Passage shown:
======

A story of ego and forced humility, of fierce honesty and jagged love, of the kind of failure that forces us to re-create our lives, Hanchett writes with rare candor, scorching the "sanctity of motherhood," and leaving beauty in the ashes.
PUBLISHERS WEEKLY
Renegade Mothering blog creator Hanchett offers a startling account of her struggles with alcohol and drug addiction in this raw and riveting memoir. Pregnant at 21, Hanchett married the father of her child, a 19-year-old slaughterhouse worker, and the two settled into his parents' ranch outside Davis, Calif. Hanchett, raised (for a time) as a Mormon, didn't do well with the church's rules and regulations; she was bored with life as a stay-at-home mother and suffered from postpartum depression. She couldn't shake her alcohol problem, despite seeking help, and she and her husband eventually became addicted to cocaine. Hanchett intersperses her account of these dark times with humor, calling out "Type II" moms who drink kale smoothies out of mason jars, or "Type III" PTA moms, around whom she can't "drop the F-bomb."After settling her kids with her divorced mother, the author briefly left her partner and moved into a trailer with another addict, eventually winding up in the hospital following a near-fatal overdose. Relentlessly battling her addiction, the author called on her love of family, as well as the sage advice of an "ex gutter drunk" she serendipitously encountered outside a meeting hall. Readers will cheer Hanchett toward her triumphant recovery.

======

Task A:
Summarize the passage about Hanchett's memoir in two sentences.
Task B:
Reproduce the passage about Hanchett's memoir from "A story of ego" up to and including "in the ashes.".

Dataset extract:
======

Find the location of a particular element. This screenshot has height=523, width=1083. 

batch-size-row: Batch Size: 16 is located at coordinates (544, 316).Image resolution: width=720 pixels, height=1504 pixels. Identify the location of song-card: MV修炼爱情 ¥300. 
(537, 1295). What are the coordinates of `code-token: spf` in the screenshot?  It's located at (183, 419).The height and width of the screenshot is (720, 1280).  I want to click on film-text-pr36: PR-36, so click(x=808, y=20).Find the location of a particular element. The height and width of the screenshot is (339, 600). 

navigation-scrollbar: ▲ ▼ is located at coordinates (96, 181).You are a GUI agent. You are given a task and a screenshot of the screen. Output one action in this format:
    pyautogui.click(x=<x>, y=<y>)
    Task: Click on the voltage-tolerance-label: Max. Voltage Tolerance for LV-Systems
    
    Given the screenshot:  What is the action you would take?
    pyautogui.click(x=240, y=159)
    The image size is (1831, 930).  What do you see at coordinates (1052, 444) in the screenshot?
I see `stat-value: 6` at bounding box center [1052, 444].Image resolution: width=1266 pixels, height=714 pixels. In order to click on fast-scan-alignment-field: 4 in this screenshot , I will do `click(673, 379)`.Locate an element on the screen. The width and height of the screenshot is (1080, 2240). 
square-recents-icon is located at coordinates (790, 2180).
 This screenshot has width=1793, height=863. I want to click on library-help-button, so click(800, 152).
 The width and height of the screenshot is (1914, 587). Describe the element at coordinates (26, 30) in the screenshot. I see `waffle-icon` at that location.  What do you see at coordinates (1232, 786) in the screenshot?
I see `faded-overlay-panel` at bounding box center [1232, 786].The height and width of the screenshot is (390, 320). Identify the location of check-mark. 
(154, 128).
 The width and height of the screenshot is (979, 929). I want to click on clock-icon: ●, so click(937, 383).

======

Output A:
In this memoir, Renegade Mothering blog creator Hanchett, who became pregnant at 21 and married her child's father, recounts how she couldn't shake her alcohol problem and how she and her husband became addicted to cocaine. After leaving her partner and surviving a near-fatal overdose, she battled her addiction by calling on her love of family and the advice of an "ex gutter drunk," and the review says readers will cheer her toward a triumphant recovery.

Output B:
A story of ego and forced humility, of fierce honesty and jagged love, of the kind of failure that forces us to re-create our lives, Hanchett writes with rare candor, scorching the "sanctity of motherhood," and leaving beauty in the ashes.